A Commonwealth mediation team at the weekend stepped into Swaziland's "rule of law" crisis by bringing King Mswati III together with five of the six South African judges who resigned from the country's Court of Appeal.
But while the government has agreed to temporarily abide by some of the court's earlier decisions, the judges said they would not return to work until the palace displayed a greater commitment to the rule of law.
There has been no Court of Appeal, the kingdom's highest judicial body, since the six-judge bench resigned en masse in November after the palace insisted that traditional authorities were more powerful than the courts.
Prime Minister Sibusiso Dlamini issued a statement on 28 November rejecting two appeal court rulings, and blasted the judges as foreigners influenced by an unnamed agenda to compromise Swaziland's absolute monarchy.
"Government is not prepared to sit idle and allow judges to take some of the king's powers, which were granted to him by the Swazi Nation," Dlamini said.
The appeal court had ruled that King Mswati had no authority to decree that certain criminal suspects could be jailed without bail until their trials.

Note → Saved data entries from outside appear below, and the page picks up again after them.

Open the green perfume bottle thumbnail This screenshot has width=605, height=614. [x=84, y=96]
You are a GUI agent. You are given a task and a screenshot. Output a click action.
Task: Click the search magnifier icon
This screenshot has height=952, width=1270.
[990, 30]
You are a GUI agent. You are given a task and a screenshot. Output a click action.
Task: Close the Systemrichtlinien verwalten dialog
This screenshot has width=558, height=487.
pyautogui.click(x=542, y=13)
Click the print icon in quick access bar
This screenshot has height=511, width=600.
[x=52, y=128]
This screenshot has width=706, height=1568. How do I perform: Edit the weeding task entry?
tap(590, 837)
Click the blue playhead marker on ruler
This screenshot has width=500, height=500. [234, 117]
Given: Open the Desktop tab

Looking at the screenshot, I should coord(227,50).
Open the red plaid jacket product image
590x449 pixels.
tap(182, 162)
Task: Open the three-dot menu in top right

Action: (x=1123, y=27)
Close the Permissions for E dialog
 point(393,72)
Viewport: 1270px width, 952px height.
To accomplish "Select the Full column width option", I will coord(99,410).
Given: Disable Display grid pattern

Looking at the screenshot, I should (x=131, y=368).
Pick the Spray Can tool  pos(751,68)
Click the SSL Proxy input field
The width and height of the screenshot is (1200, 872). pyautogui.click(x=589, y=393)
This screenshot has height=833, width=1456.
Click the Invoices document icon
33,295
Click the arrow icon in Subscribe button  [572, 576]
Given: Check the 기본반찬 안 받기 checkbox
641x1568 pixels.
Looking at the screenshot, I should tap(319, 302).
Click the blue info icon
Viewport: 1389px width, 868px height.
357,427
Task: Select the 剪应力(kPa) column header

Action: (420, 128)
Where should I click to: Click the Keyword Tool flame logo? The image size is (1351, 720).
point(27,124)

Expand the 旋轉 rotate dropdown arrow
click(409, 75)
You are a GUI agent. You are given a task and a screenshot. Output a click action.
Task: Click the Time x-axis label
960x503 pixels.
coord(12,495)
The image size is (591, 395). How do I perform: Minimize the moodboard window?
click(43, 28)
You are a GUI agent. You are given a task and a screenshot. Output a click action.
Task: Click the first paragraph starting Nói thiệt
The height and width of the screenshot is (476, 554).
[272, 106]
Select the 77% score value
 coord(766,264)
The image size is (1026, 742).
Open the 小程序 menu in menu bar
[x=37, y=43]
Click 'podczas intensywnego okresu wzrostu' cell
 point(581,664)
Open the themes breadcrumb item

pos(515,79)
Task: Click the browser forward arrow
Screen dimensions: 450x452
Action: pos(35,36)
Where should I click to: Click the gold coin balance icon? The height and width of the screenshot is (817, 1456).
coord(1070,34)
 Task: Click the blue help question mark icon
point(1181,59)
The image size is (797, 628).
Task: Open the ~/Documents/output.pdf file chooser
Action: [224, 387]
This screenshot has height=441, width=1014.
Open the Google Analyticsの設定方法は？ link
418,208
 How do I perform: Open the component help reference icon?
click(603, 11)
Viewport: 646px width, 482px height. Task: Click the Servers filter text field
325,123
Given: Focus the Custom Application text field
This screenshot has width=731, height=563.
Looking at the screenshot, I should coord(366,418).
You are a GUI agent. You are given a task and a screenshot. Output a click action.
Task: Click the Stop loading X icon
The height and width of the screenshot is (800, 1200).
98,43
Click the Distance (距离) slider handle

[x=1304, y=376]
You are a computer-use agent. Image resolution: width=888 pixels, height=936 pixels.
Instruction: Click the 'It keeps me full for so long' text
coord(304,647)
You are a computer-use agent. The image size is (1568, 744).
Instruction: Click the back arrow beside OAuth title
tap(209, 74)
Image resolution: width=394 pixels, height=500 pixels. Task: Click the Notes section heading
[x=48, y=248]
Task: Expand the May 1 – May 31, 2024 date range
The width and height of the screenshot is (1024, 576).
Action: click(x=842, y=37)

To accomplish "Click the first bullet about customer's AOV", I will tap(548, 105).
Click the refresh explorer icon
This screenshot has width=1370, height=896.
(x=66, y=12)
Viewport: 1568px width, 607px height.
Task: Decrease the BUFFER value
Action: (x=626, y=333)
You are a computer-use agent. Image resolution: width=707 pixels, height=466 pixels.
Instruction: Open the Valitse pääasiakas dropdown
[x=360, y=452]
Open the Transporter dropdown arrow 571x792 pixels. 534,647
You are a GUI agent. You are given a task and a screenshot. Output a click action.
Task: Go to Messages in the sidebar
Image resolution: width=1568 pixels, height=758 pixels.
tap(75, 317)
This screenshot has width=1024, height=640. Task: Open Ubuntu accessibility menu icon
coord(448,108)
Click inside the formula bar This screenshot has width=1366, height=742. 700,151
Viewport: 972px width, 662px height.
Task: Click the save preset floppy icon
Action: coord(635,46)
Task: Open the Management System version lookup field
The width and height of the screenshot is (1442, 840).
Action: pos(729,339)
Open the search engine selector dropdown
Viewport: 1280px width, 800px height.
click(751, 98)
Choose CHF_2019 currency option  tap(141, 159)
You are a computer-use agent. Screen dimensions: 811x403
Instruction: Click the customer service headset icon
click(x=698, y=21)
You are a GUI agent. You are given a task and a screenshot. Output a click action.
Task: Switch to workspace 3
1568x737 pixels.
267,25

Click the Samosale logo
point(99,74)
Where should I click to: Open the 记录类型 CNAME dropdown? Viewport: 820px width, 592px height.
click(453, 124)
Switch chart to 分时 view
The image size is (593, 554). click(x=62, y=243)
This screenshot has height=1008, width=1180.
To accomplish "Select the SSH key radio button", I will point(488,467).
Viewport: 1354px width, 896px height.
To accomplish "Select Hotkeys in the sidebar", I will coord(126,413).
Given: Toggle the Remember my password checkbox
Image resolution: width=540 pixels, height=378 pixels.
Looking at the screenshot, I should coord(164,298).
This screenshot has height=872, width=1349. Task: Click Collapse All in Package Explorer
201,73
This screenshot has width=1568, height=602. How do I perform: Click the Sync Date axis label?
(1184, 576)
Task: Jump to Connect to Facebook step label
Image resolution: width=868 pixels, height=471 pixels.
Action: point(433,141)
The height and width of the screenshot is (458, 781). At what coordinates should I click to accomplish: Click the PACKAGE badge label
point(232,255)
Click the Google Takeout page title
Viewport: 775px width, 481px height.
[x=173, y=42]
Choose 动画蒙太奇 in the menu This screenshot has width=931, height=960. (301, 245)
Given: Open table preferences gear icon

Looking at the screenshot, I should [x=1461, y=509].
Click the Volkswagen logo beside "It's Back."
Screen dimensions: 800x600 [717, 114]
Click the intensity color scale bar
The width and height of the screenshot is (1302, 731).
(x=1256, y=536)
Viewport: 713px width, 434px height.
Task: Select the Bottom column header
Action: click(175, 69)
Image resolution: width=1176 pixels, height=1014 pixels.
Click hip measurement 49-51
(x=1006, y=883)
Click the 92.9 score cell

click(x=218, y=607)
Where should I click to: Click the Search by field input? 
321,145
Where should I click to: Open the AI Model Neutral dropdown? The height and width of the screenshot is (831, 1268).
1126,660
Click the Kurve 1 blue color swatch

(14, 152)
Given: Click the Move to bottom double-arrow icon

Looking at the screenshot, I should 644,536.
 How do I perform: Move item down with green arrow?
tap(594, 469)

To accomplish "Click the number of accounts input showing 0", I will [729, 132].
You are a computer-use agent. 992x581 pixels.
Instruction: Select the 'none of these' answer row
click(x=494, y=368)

The prime minister also said the government would not recognise a court ruling affirming a contempt of court judgment against the police commissioner who prohibited the return of 200 people, evicted when they refused to be subjects of the king's brother, Prince Maguga Dlamini, appointed by Mswati to displace their chief.
Appeal court president, Judge R.N. Leon, condemned the government before leaving the country. "The suggestion that the judges of the Court of Appeal are influenced by forces outside the system and have not acted independently is rejected with the contempt it deserves. The statement that the government of Swaziland does not intend to recognise the two judgments of the Court of Appeal is intolerable," he said.
"The Swaziland Law Society, foreign governments, and all international judicial bodies have condemned the Swazi government for disrespecting court rulings the palace dislikes, and have called on government to reverse the prime minister's decision. They were ignored until the king went to England, and heard for the first time [of] the damage the crisis is causing Swaziland," a source with the law society told IRIN.
While visiting England last week, King Mswati was reportedly urged by Commonwealth officials to resolve the legal crisis.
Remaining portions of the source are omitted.